• Docs >
  • Iterable-style DataPipes
Shortcuts

Iterable-style DataPipes

An iterable-style dataset is an instance of a subclass of IterableDataset that implements the __iter__() protocol, and represents an iterable over data samples. This type of datasets is particularly suitable for cases where random reads are expensive or even improbable, and where the batch size depends on the fetched data.

For example, such a dataset, when called iter(iterdatapipe), could return a stream of data reading from a database, a remote server, or even logs generated in real time.

This is an updated version of IterableDataset in torch.

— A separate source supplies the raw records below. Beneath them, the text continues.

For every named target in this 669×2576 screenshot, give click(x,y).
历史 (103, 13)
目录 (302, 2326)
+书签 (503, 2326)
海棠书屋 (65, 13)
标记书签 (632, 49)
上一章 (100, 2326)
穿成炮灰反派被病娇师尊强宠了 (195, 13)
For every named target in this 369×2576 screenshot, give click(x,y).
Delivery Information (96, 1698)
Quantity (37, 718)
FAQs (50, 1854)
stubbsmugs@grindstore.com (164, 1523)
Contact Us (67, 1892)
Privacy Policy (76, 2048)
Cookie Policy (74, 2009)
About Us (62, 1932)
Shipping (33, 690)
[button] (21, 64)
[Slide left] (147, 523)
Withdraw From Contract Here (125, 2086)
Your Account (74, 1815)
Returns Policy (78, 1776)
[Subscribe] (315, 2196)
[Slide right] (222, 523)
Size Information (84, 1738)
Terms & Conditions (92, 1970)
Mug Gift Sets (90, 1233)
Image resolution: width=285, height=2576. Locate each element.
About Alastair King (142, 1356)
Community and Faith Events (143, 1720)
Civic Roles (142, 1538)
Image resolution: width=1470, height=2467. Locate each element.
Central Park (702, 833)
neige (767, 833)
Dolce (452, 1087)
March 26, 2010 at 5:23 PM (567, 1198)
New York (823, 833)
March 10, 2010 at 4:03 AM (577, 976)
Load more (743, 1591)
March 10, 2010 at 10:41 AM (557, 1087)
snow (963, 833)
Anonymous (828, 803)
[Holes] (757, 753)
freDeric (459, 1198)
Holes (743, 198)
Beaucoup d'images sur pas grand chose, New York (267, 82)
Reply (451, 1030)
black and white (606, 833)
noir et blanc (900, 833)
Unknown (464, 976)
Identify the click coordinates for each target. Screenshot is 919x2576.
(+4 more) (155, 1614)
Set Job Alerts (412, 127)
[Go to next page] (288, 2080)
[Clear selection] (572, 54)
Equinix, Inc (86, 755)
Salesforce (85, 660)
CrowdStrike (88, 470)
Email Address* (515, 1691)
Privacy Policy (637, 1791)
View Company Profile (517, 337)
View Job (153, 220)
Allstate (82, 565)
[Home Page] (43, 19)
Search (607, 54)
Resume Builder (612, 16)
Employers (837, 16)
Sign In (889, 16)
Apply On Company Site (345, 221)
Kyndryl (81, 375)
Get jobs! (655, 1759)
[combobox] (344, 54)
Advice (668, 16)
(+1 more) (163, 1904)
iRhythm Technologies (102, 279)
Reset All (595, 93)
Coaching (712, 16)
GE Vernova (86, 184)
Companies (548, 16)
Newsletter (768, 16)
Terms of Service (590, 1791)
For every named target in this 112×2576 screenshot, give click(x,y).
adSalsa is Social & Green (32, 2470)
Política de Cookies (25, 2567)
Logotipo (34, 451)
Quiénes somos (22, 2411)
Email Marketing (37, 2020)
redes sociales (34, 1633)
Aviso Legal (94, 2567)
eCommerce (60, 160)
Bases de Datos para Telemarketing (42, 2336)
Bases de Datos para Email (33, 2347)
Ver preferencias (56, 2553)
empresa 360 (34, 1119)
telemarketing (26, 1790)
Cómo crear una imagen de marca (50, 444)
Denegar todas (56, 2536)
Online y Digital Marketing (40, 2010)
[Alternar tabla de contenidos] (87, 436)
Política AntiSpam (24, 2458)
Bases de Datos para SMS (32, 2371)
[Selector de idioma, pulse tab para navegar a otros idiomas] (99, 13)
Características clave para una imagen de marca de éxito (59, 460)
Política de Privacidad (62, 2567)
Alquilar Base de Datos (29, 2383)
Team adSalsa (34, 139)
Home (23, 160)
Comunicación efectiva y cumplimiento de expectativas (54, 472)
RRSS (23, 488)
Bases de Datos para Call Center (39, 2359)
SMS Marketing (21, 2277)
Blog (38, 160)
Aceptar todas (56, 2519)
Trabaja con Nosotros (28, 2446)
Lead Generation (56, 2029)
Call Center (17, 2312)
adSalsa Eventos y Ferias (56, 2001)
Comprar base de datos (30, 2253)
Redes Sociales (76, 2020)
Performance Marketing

class torchdata.datapipes.iter.IterDataPipe(*args, **kwds)

Iterable-style DataPipe.

All DataPipes that represent an iterable of data samples should subclass this. This style of DataPipes is particularly useful when data come from a stream, or when the number of samples is too large to fit them all in memory. IterDataPipe is lazily initialized and its elements are computed only when next() is called on the iterator of an IterDataPipe.

All subclasses should overwrite __iter__(), which would return an iterator of samples in this DataPipe. Calling __iter__ of an IterDataPipe automatically invokes its method reset(), which by default performs no operation. When writing a custom IterDataPipe, users should override reset() if necessary. The common usages include resetting buffers, pointers, and various state variables within the custom IterDataPipe.

Note

Only one iterator can be valid for each IterDataPipe at a time, and the creation a second iterator will invalidate the first one. This constraint is necessary because some IterDataPipe have internal buffers, whose states can become invalid if there are multiple iterators. The code example below presents details on how this constraint looks in practice. If you have any feedback related to this constraint, please see GitHub IterDataPipe Single Iterator Issue.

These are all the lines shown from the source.